Lisbon Mayor António Costa waves to supporters after winning a third term.
Lisbon Mayor António Costa waves to supporters after winning a third term. ANDRÉ KOSTERS (EFE)

Angry about painful austerity measures imposed on their country under instructions from Brussels, Portuguese voters punished the center-right coalition government of Pedro Passos Coelho in Sunday's municipal elections by handing the ruling party its worst local election defeat in more than two decades.

With all the votes counted on Monday, the Socialists (PS) took 138 of the 308 mayoral races up for grabs, including obtaining a third term for Lisbon Mayor António Costa.

In Porto, the country's second-largest city, independent Rui Moreira trounced the ruling Social Democratic Party (PSD) candidate Luis Filipe Menenzes. "The defeat is mine; it is not the government's or the ruling party's," Menenzes said.

When there are many demands on government, there is always a price to pay"

Even though the results were positive for the Socialists, voter absenteeism was also the highest in decades, nearing 48 percent compared to 41 percent in the last municipal elections in 2009.

Prime Minister Passos Coelho late Sunday acknowledged that it was a bad defeat for the PSD. "During periods when there are many demands on government, there is always a price to be paid," he said.

The center-left PS garnered 36 percent of the national vote - eight points more than the last general elections - compared with just 17 percent for the PSD in races where its candidates stood alone rather than in an alliance with another party.

After more than two years of living with painful austerity, Portuguese have seen their standards of living drop sharply as the conservative government struggles to meet the terms of the 78-billion-euro bailout. Portugal has missed its deficit-reduction targets on two occasions and the Constitutional Court has blocked certain planned reforms in the public sector.
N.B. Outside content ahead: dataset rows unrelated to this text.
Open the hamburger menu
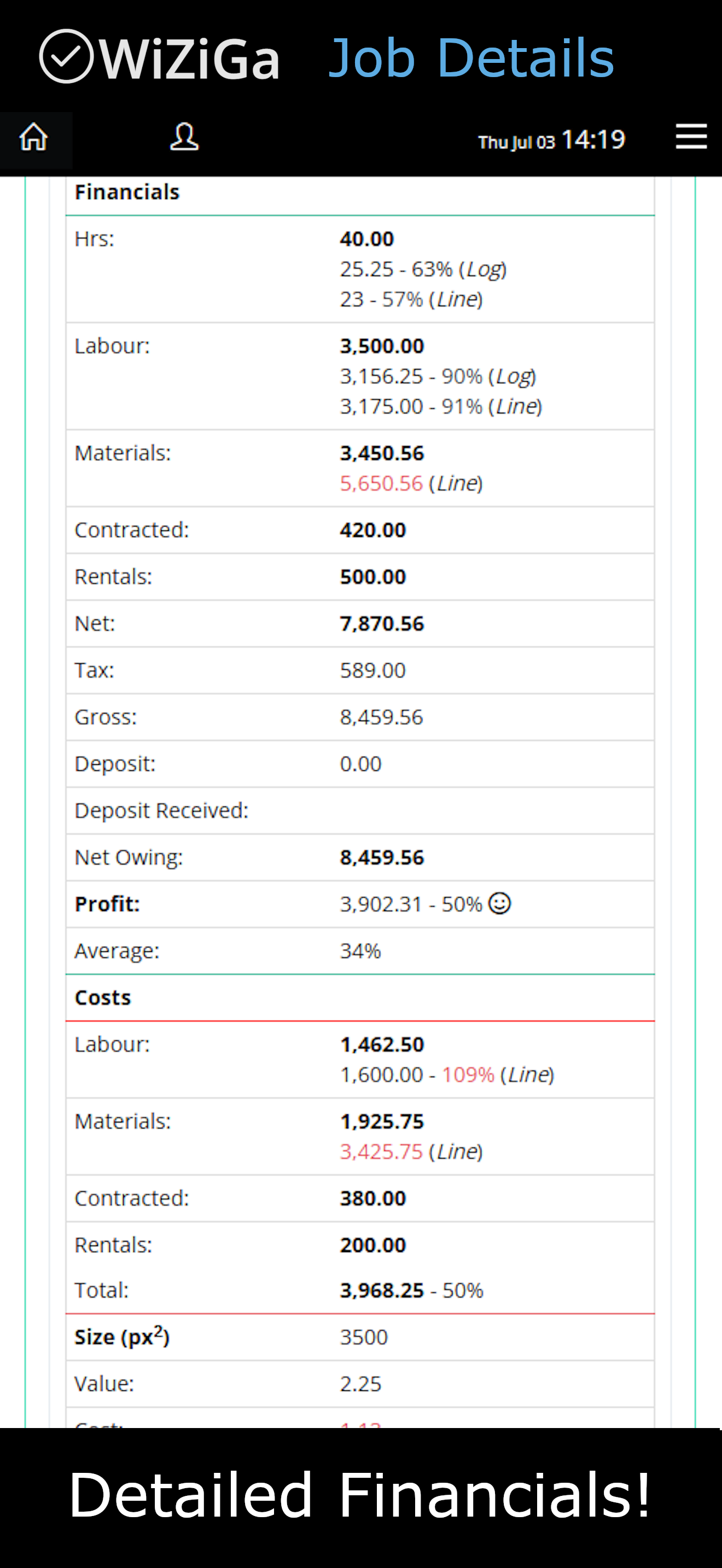Viewport: 722px width, 1568px height. coord(691,136)
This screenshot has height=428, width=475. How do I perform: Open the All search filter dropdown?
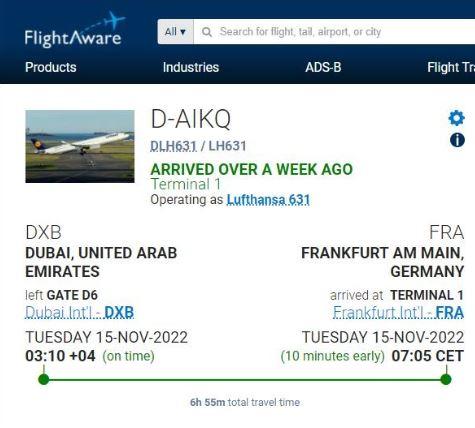coord(175,32)
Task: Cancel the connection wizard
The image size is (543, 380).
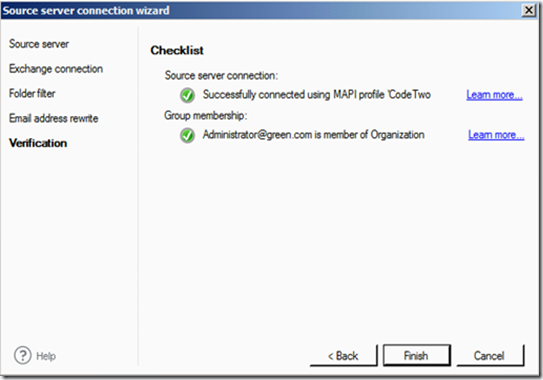Action: point(490,355)
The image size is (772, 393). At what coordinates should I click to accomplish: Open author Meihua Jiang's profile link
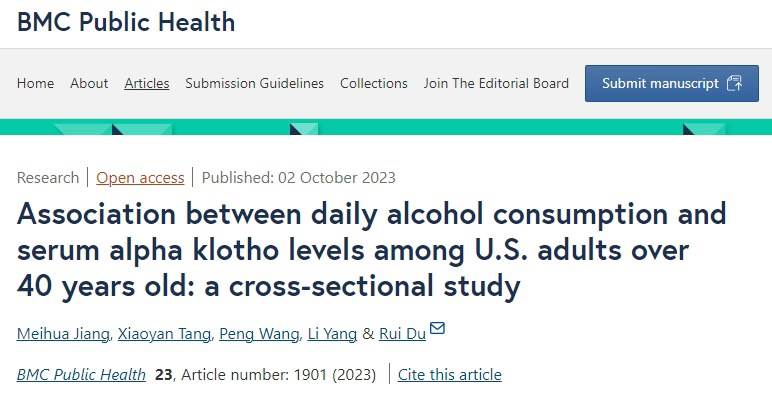[x=63, y=334]
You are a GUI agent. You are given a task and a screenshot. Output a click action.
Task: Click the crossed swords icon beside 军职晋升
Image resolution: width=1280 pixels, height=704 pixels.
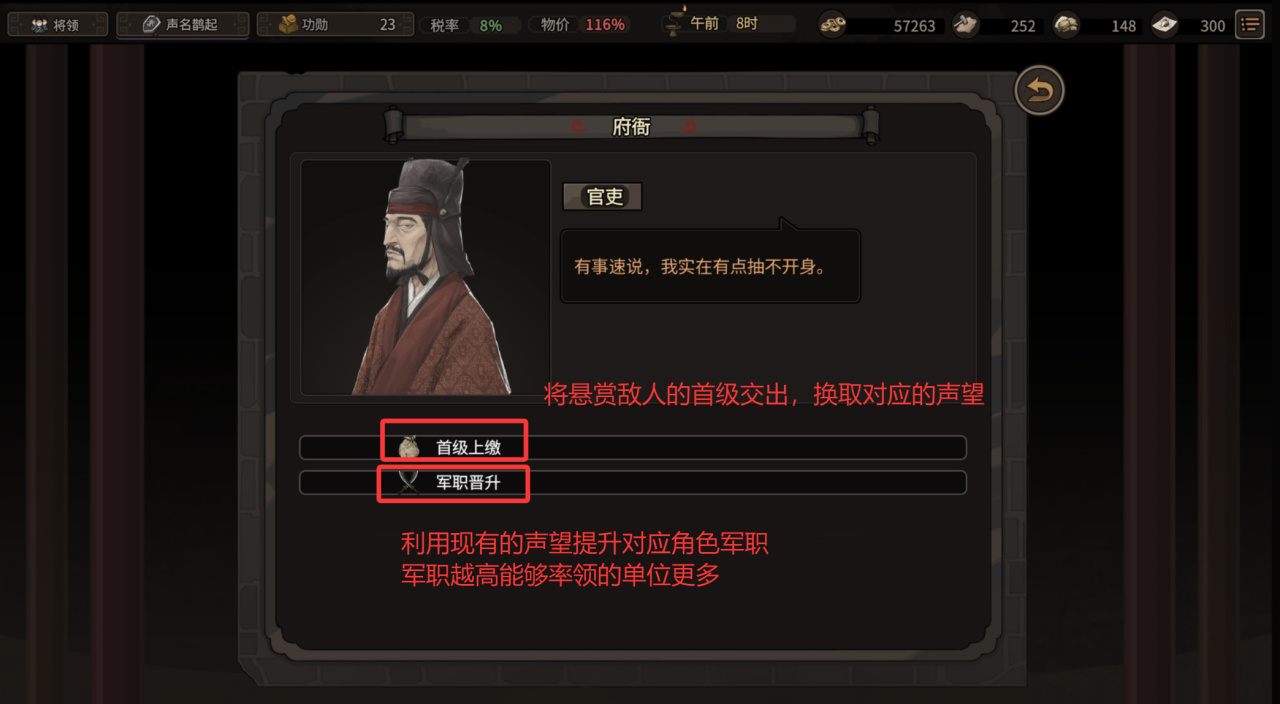click(408, 483)

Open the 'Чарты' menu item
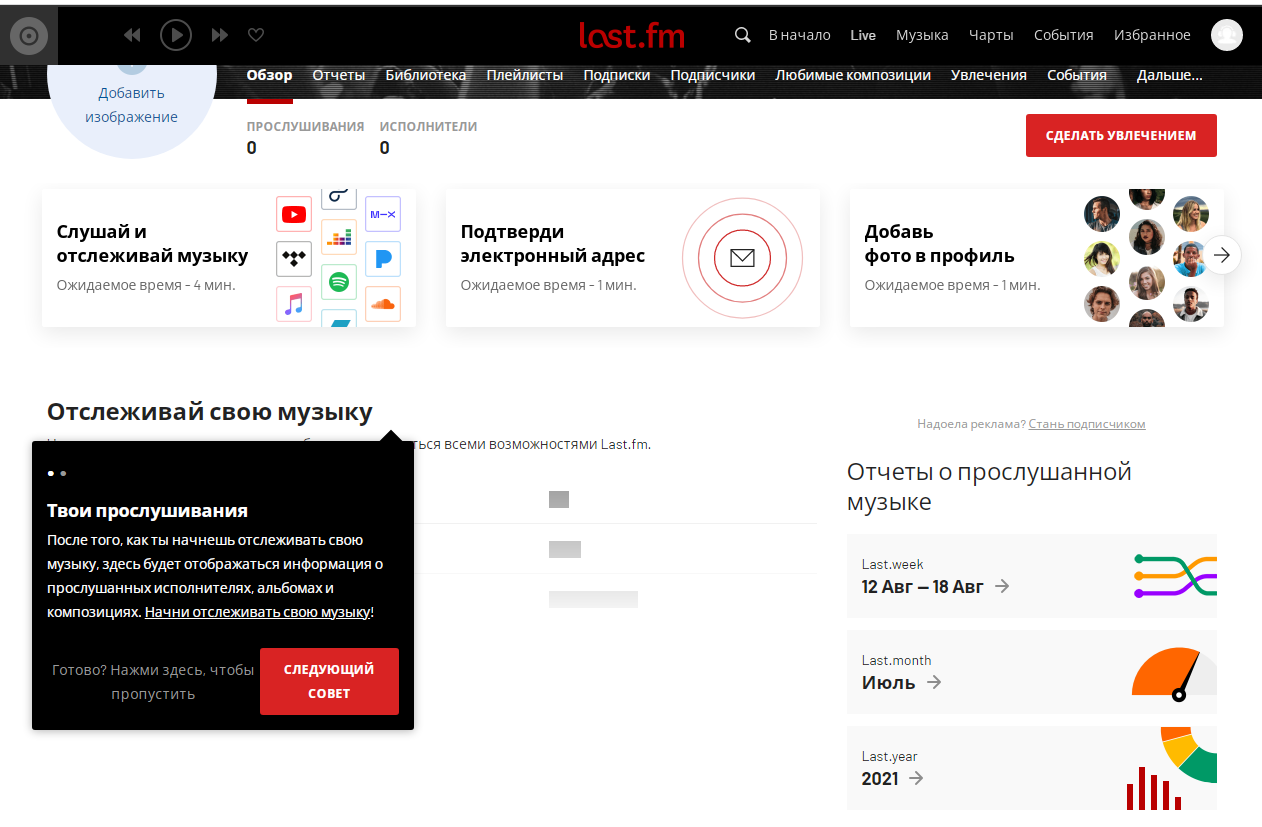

Coincidently, the start of the election campaign began with a new inspection from the country's creditors: the International Monetary Fund (IMF) and the European Union.

In Lisbon, the victory for the charismatic Mayor António Costa is widely being seen in the Portuguese press as the final stepping stone for him to wrest the PS national leadership from António José Seguro, the current secretary general. Costas has not revealed what his political future will be, but some analysts on Monday speculated that he could easily mimic his victory in the next elections slated for 2015.

"Democracy is this: knowing how to win and lose. Tonight I called to congratulate Mr António Costa for his indisputable victory," said Fernando Seara, his opponent who represented the central government's ruling PSD/CDS-PP coalition.

In Porto, political divisions in the PSD led to the ushering in of an independent, while in Sintra - the country's third-largest city by population - the government's ruling coalition was kicked out of office by Socialist Basílio Horta, who won by just 2,000 votes.

Former Socialist Prime Minister José Sócrates said Sunday night that the results were "a disaster" for Passos Coehlo. But the results are not all positive for the Socialists either. In traditional stronghold municipalities of Grândola, Évora and Beja, the PS lost to candidates from the coalition of the Portuguese Communist Party and Greens (PCP- PEV)

The Lisbon daily Público reported on Saturday that Brussels is "now working" on a second bailout plan for Portugal. The prime minister has said in the past that he cannot halt his unpopular measures of tax hikes, pay and pension cuts and reductions in public services because the bailout creditors would stop handing over rescue funds.